More Examples of Creating New Syntax

Introduction

This reading is a set of four more examples of macros and creating new syntax:

The zip file for this reading contains the code for all four examples.

Read any or all of them that interest you. Being able to change Racket's base apply function in order to change the evaluator is pretty cool, though.

A Template for Simple Function

Back in Session 6, we had to curry the string-ref function so that we could map it across a list of strings:

(define first-char
  (lambda (str)
    (string-ref str 0)))

(map first-char
      list-of-strings)

Of course, we could get by with less code if we didn't bother to name our helper function:

(map (lambda (str)
        (string-ref str 0))
      list-of-strings)

I like Racket as much as anyone, but sometimes I wish I could write even simpler code, especially simple functions. Wouldn't it be nice if I could write something like this:

(map (string-ref _ 0)
     list-of-strings)

and have Racket create the anonymous function I need? I don't even care what it calls the parameter, as long as it doesn't clash with an existing name. (We have been writing pure functions all semester with few, if any global variables, so this isn't much of a worry.)

An underscore form of this sort is becoming common in other languages, especially for use in pattern matching. It would be really handy for simple arithmetic expressions, such as:

(map (* _ 5)
     (range 1 100))

(filter (< _ 10)
        (map f big-list))

This an example of a possible syntactic abstraction. We can write code to translate the abstraction into a core form. We need a preprocessor.

I wrote a little code to translate expressions of this form:

(... _ ...)

into expressions of this form:

(lambda (newvar)
  (... newvar ...))

It required a bit of work...

This enables me to pass in code with underscore-style functions and produces executable Racket code, as a Racket list.

We can do this! We have the technology -- and you have the knowledge to write the preprocessor. Racket's simple, parenthesized syntax helps us here.

If only we could build this process into the language somehow: remove the friction, and let Racket do most of the work.

We can, with syntax-rules.

An assert Macro

Think of a simple "assert" operator that allows us to test an expression and stop computation if the test fails:

(assert (>= (length lst) 2))

This expression is an abstraction of an if expression, or a Racket unless expression:

(unless (>= (length lst) 2)
  (error 'assert "assertion failed: ~s" (quote (>= (length lst) 2))))

Racket provides an operator called define-syntax-rule for writing such translations. In this file, I define assert as a new special form:

(define-syntax-rule (assert expr)
  (unless expr
    (error 'assert "assertion failed: ~s" (quote expr))))

define-syntax-rule allows us to define patterns of the form:

pattern → expansion

and effectively add them to Racket's preprocessor. It is simpler than syntax-rules, for cases where we have a simple pattern, a simple template, and only one case to handle.

C Macros

Note: I need to write more. If you want to read it now, let me know, and I will!

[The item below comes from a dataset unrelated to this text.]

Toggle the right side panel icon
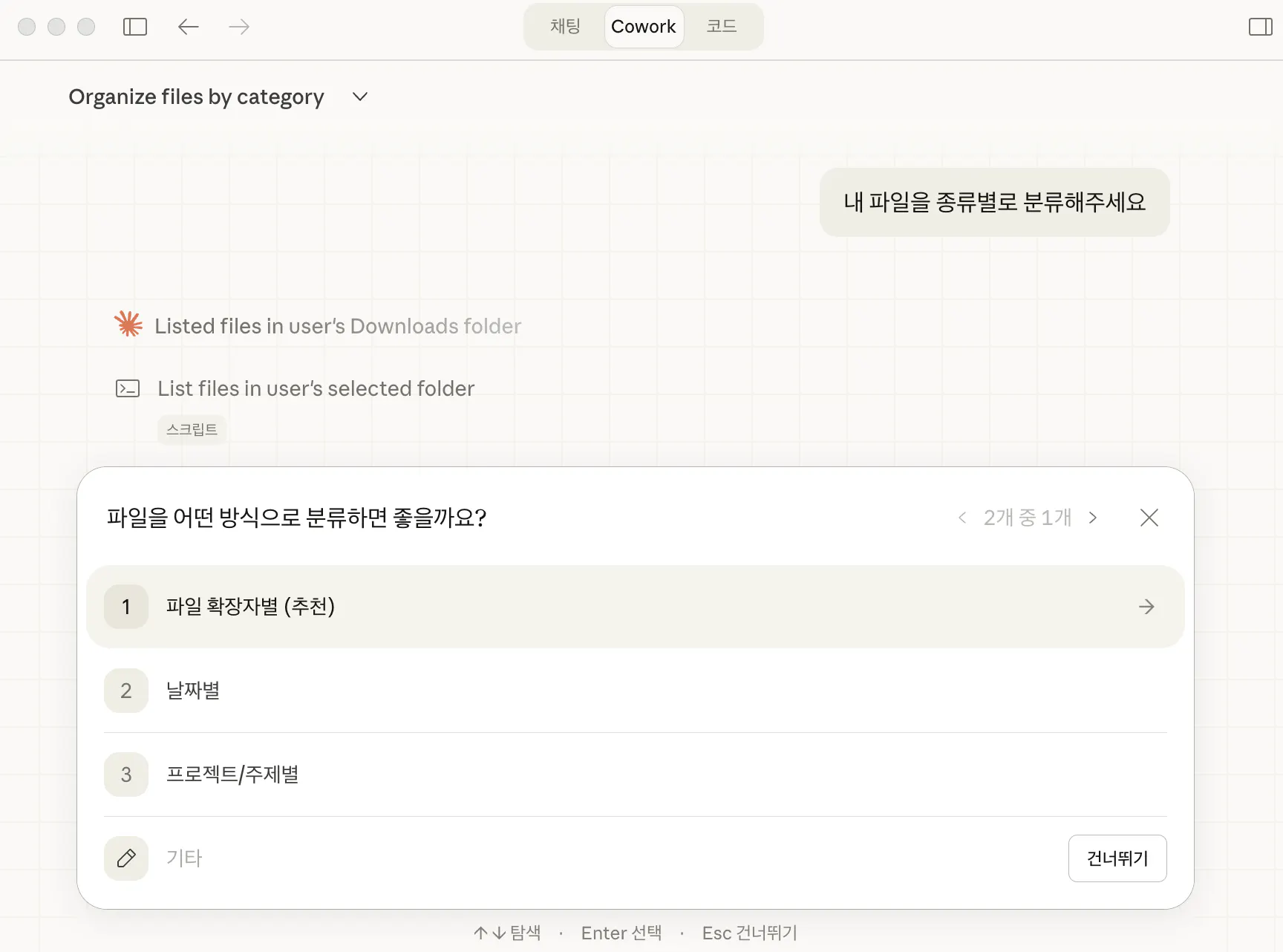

C has rudimentary macro systems. The C preprocessor works by simple textual search-and-replace at the token level, rather than at the character level. This allows some powerful forms of conditional processing, but working at the token level creates problems. If you are interested, check out this directory of examples.

Changing Racket at the Lowest Level: Redefining apply

We have seen that we can instruct Racket's preprocessor to recognize new special forms at expansion time.

But Racket is more. We can modify how Racket applies functions!

This file wraps Racket's apply function in a function that also prints trace information — and then exports it as Racket's apply function.

Wow. You definitely can't do that in Python, Java, or C++.

Too often, when we teach languages like Racket, we only show you things that other languages can do, sometimes more simply.

This is a common complaint. Here's an example I found on the internet somewhere:

*Wow*. Yeah, you definitely can't do that in C++. (You _can_ in Lisp but they don't teach you those parts at school. They teach the pure functional parts, where you can't do things that you can in C++. Bastards.)

I have lost track of the source of this quote. If you know, please let me know. But I have never forgotten the story.

Examples like this one, and range-case and Pollen from Session 21, show how Racket really is different, even from its ancestors. Racket enables us to modify its reader, its expander, and its evaluator, including function application.

When you put all that together, Racket really is more.